* **Stated goal**:
Copy out the records word for word, from the start of the records through the line containing "(527, 121).". Include that last line.

* begin Supplied material *

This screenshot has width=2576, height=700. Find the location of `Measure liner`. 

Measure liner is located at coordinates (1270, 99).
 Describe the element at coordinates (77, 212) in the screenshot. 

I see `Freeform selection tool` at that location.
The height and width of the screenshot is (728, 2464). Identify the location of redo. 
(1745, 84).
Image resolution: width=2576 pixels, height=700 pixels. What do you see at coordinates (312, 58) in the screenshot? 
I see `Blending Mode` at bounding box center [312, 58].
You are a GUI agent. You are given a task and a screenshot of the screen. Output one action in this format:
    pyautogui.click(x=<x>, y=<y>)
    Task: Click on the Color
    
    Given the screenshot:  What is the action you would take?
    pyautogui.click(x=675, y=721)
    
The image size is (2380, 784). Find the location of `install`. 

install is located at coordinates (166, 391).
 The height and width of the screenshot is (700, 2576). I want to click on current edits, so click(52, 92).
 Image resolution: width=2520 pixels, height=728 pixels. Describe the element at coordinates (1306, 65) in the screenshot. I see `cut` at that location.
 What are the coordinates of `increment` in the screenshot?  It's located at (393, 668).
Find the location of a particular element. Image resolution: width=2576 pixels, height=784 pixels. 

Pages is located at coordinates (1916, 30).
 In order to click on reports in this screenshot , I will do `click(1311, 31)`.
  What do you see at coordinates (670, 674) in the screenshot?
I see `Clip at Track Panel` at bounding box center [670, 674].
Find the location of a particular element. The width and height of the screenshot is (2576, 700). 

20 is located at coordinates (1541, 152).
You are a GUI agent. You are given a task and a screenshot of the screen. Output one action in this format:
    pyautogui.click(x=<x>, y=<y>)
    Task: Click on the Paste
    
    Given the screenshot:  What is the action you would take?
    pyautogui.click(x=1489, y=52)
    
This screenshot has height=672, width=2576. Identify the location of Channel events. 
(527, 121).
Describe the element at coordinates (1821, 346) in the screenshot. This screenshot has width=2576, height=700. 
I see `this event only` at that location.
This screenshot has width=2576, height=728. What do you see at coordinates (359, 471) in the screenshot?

* end Supplied material *

* **Exercise output**:
This screenshot has width=2576, height=700. Find the location of `Measure liner`. 

Measure liner is located at coordinates (1270, 99).
 Describe the element at coordinates (77, 212) in the screenshot. 

I see `Freeform selection tool` at that location.
The height and width of the screenshot is (728, 2464). Identify the location of redo. 
(1745, 84).
Image resolution: width=2576 pixels, height=700 pixels. What do you see at coordinates (312, 58) in the screenshot? 
I see `Blending Mode` at bounding box center [312, 58].
You are a GUI agent. You are given a task and a screenshot of the screen. Output one action in this format:
    pyautogui.click(x=<x>, y=<y>)
    Task: Click on the Color
    
    Given the screenshot:  What is the action you would take?
    pyautogui.click(x=675, y=721)
    
The image size is (2380, 784). Find the location of `install`. 

install is located at coordinates (166, 391).
 The height and width of the screenshot is (700, 2576). I want to click on current edits, so click(52, 92).
 Image resolution: width=2520 pixels, height=728 pixels. Describe the element at coordinates (1306, 65) in the screenshot. I see `cut` at that location.
 What are the coordinates of `increment` in the screenshot?  It's located at (393, 668).
Find the location of a particular element. Image resolution: width=2576 pixels, height=784 pixels. 

Pages is located at coordinates (1916, 30).
 In order to click on reports in this screenshot , I will do `click(1311, 31)`.
  What do you see at coordinates (670, 674) in the screenshot?
I see `Clip at Track Panel` at bounding box center [670, 674].
Find the location of a particular element. The width and height of the screenshot is (2576, 700). 

20 is located at coordinates (1541, 152).
You are a GUI agent. You are given a task and a screenshot of the screen. Output one action in this format:
    pyautogui.click(x=<x>, y=<y>)
    Task: Click on the Paste
    
    Given the screenshot:  What is the action you would take?
    pyautogui.click(x=1489, y=52)
    
This screenshot has height=672, width=2576. Identify the location of Channel events. 
(527, 121).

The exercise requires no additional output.